Authentication in API Gateway

Golem API gateway has inbuilt authentication support to identify users using OpenID protocol. This allows you to refer to the claims such as request.auth.email (as an example) once authenticated in your Rib expression. You can choose to get pass this information into the worker function that exist in the Rib expression, and do further logic with it. Currently, this is tested with Google Identity connector.

You can register your app with Google Identity Provider and get a client-id and client-secret for your app that is to be exposed through golem API gateway.

Setup Security for your API routes in Golem

1. Register your app with Google Identity Provider and get a client-id and client-secret.

Here is the direct link to register your app with Google Identity Provider (opens in a new tab) Here you can register your app with a name, and most importantly a redirect URL. A typical example of a redirect url is https://mydomain.com/auth/callback, where mydomain.com is the domain in which you will be deploying your API definition in Golem. For testing with OSS version, most probably this can be a localhost, and you can register your test application with http://localhost:9006/auth/callback. The /auth/callback part is just an example and it can be anything, as far as it doesn't collide with any of your other paths.

Once you have setup the app-name, redirect-urls, you should be getting a client-id, client-secret from Google Identity Provider in return. We call these details "Api Security Scheme" in Golem API Gateway.

2. Register your API Security Scheme with your app's client-id and client-secret with Golem

Make sure you name your security scheme uniquely, and provide the client-id, client-secret and redirect-url as given below.

 
golem-cli api-security-scheme create --scheme.id shopping-cart-security-scheme --provider.type google --client.id $GOOGLE_CLIENT_ID --client.secret $GOOGLE_CLIENT_SECRET --redirect.url http://localhost:9006/auth/callback --scopes openid,email,profile
 

3. Make sure to specify your API definition that consist of the routes of your app with the security scheme id.

This is more or less inspired from open OpenAPI spec, however Golem is doing some heavy lifting here such that you only need to specify the security scheme id and nothing else. If you are using OpenAPI spec, you can choose to provide additional details such OpenID connect URL but it will simply be discared by Golem but it can be useful for your own documentation purposes.

id: my-todo-api
version: 0.0.1
draft: true
security:
- my-unique-security-scheme
routes:
- method: Get
  path: /foo/{user-id}
  security: my-unique-security-scheme
  binding:
    type: wit-worker
    componentId:
      componentId: 0b6d9cd8-f373-4e29-8a5a-548e61b868a5
      version: 0
    workerName: "\"shopping-cart\""
    response: "let email: string = request.auth.email; email"

The list of security schemes at the root level is optional in the API definition. You can choose to have it or not.

However, to enable security for a route, you need to specify security scheme under each route (similar to a typical OpenAPI spec). In the above example, the security scheme is my-unique-security-scheme. This is the same id that you have registered with Golem API Gateway in the previous step.

The response mapping Rib script is expecting an email field in request authentication, which will be available in the context if the user is authenticated. More on this below. Before that, let's register and deploy the above API definition stored in api_definition.yaml file.

4. Register the API definition

As explained in previous sections, register the API definition using cloud console or golem-cli.

golem-cli api-definition add api_definition.yaml  --def-format yaml
 

4. Deploy the API definition

golem-cli api-deployment deploy --host localhost:9006 --definition my-todo-api/0.0.1

With this setup, your route is accessible only by authenticated users who have logged in with Google Identity Provider.

Testing the authenticated endpoint in Golem

In your browser, you can try to access the endpoint with the following URL:

http://localhost:9006/foo/1

This should redirect you to Google Identity Provider login page, and once you login, you should be redirected back to the original URL which is http://localhost:9006/foo/1 (opens in a new tab) which will now have the claims of the user in the request context, which you can lookup using Rib script using request.auth.name or request.auth.email etc. The claims available depends on the identity provider you are using.

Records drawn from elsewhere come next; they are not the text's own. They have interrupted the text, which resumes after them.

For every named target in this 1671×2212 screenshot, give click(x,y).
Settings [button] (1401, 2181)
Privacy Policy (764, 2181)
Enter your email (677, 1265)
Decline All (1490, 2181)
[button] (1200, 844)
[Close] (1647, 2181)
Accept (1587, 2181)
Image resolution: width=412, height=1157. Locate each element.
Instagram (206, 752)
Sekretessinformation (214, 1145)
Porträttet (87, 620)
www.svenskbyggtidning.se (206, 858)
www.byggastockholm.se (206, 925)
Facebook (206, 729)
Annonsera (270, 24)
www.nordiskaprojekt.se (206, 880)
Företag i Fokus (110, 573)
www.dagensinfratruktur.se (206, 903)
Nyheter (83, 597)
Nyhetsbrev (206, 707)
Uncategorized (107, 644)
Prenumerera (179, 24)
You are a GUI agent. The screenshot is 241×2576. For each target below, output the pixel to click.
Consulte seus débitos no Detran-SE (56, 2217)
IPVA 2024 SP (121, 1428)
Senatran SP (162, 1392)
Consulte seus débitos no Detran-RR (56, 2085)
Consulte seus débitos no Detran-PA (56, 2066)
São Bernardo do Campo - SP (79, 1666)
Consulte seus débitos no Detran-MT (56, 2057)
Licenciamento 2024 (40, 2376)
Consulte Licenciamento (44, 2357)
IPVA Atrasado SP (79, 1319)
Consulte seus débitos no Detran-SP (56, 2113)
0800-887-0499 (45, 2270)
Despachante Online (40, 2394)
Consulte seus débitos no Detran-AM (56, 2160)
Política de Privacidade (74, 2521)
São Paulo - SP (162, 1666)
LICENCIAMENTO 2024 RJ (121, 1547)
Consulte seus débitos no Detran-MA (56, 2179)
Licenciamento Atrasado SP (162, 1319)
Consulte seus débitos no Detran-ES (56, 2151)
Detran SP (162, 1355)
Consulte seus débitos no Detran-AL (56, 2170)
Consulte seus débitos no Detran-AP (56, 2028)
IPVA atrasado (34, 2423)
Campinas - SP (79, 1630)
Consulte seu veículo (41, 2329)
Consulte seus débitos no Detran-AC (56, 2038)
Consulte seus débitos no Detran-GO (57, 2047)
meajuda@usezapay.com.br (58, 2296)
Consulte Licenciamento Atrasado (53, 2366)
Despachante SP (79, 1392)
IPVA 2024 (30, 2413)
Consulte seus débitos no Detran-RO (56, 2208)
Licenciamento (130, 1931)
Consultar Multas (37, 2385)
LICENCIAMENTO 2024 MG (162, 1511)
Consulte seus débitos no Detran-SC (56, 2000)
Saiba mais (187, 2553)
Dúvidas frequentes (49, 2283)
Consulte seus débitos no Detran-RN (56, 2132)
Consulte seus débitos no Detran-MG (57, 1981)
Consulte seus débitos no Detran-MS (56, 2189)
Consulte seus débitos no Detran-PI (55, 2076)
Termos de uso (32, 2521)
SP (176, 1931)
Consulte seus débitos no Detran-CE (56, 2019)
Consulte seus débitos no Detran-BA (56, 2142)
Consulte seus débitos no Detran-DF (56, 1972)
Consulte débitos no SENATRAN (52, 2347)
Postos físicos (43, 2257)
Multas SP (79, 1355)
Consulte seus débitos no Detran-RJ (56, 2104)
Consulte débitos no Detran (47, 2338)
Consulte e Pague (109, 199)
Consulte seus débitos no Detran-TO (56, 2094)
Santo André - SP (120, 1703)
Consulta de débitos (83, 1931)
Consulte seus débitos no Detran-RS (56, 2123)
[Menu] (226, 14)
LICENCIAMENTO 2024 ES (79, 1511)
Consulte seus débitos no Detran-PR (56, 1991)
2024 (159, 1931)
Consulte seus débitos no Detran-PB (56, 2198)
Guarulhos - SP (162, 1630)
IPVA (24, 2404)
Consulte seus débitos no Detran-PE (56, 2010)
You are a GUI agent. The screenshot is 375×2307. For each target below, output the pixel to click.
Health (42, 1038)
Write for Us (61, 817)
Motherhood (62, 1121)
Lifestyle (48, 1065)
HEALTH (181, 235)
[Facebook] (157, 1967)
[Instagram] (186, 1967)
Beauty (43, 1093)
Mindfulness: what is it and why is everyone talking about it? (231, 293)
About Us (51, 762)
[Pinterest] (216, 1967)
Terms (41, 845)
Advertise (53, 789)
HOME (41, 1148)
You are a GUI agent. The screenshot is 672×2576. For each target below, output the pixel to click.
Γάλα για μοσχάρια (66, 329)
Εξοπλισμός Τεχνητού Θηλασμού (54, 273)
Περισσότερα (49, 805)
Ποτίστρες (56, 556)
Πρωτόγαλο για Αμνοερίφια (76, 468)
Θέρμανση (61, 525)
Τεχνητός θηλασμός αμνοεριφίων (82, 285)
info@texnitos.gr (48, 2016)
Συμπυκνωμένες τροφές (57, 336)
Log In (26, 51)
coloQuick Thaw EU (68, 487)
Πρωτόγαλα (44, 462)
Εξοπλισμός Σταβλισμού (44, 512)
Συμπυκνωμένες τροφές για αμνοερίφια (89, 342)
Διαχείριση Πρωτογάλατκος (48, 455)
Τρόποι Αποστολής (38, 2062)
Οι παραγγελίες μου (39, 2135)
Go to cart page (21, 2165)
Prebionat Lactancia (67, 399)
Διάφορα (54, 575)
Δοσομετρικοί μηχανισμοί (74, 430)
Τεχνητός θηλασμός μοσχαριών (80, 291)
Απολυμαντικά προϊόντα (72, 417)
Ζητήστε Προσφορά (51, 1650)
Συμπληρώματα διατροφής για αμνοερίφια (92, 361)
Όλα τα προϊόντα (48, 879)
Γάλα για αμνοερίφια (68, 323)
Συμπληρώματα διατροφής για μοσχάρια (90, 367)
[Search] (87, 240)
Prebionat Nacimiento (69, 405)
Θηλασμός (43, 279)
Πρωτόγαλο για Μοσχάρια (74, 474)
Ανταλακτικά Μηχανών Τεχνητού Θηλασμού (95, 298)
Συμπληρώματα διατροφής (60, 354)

If you are using Google Identity Provider, you can expect email, name etc should be available in the request context. We will be exposing claims available in a later release of Golem to make things easier for you.

Redirects and Cookies

Internally, there are a couple of redirects that's going on when you access the protected endpoint. The first redirect is to the Google Identity Provider login page as explained below, and internally this is followed by identity provider hitting the redirect URL ( which is exposed on your behalf by Golem API gateway) with all the details of the user. This is followed by another redirect to the original URL that you tried to access, and this time the session-id, tokens/secrets set in a secure Cookie, which your browser will resend. Once the browser sends the cookie, Golem API gateway will validate the cookie and allow you to access the protected endpoint.

We will be adding more support for various clients and usecases in future releases based on the user feedback.

Unexposed CallBack Endpoint

Note that the callback endpoint is exposed automatically based on the re-direct url specified in the API security scheme. Users cannot customise or add these call back endpoints manually. This is to avoid any security issues that may arise due to misconfiguration of the callback endpoint.